'''
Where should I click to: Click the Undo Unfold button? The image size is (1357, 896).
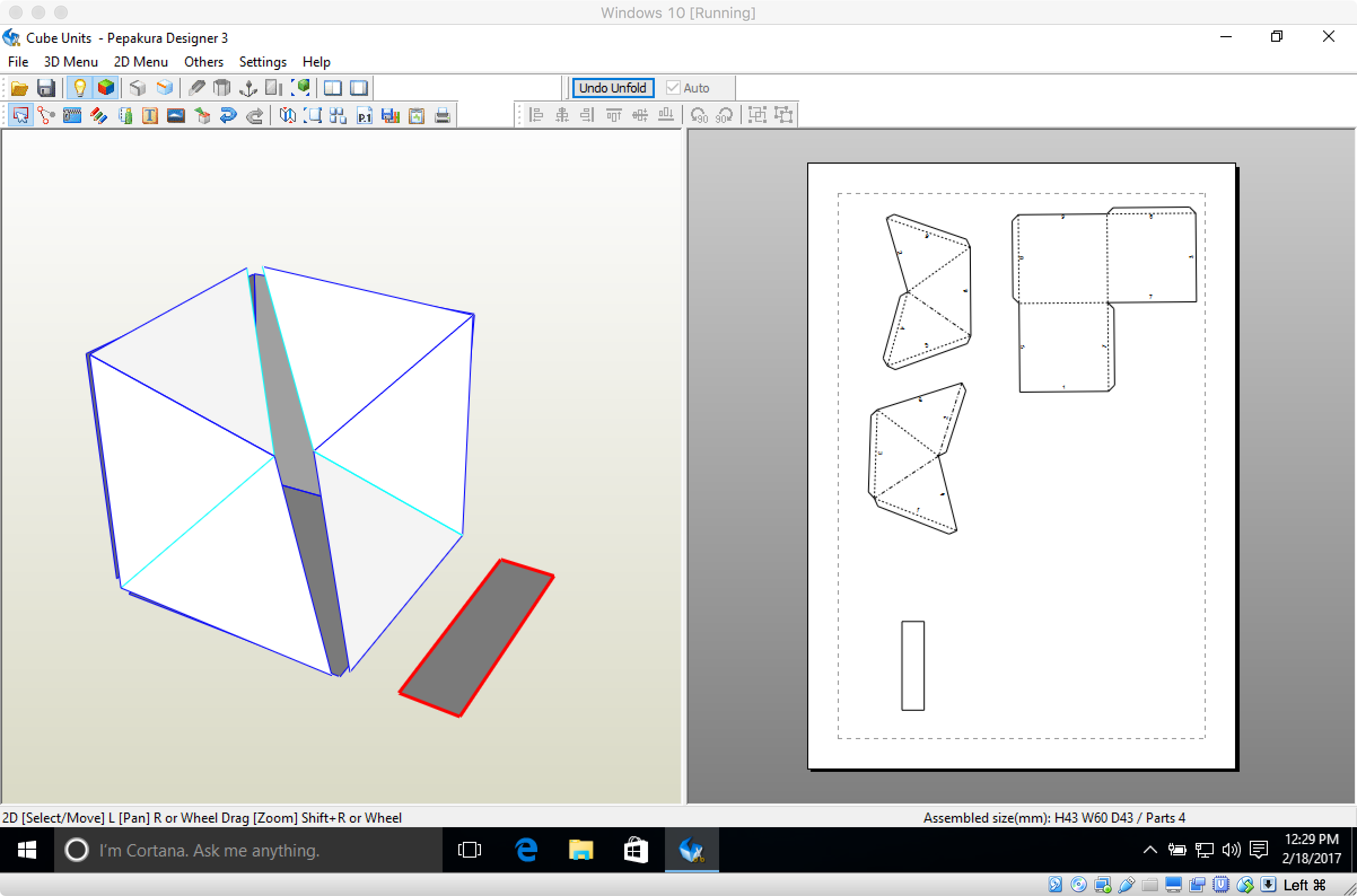tap(613, 88)
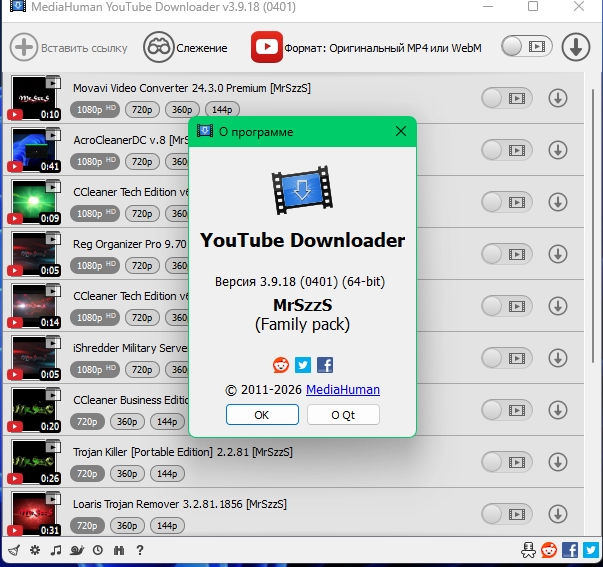
Task: Choose 360p quality for Trojan Killer video
Action: click(126, 473)
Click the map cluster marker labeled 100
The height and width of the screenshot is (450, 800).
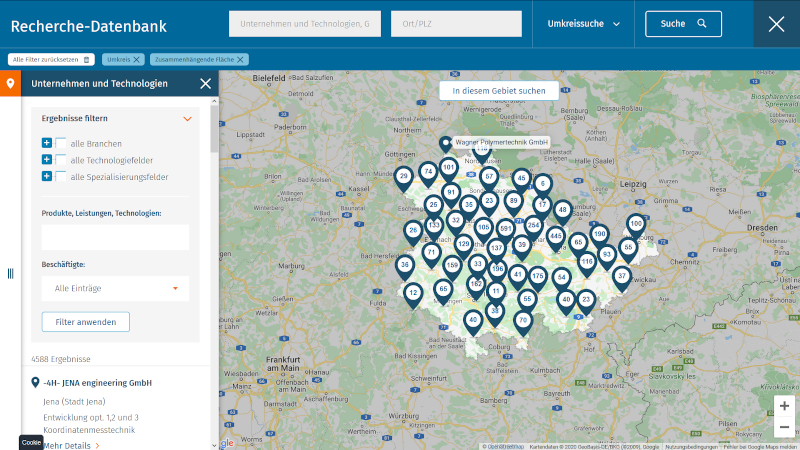coord(636,223)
'''
» What the exercise asks
Could you reproduce the listing above word for word while leaving out its pictures?

» Answer below
Where should I click to: Click the Undo Unfold button? The image size is (1357, 896).
tap(613, 88)
Task: Choose 360p quality for Trojan Killer video
Action: click(126, 473)
Click the map cluster marker labeled 100
The height and width of the screenshot is (450, 800).
coord(636,223)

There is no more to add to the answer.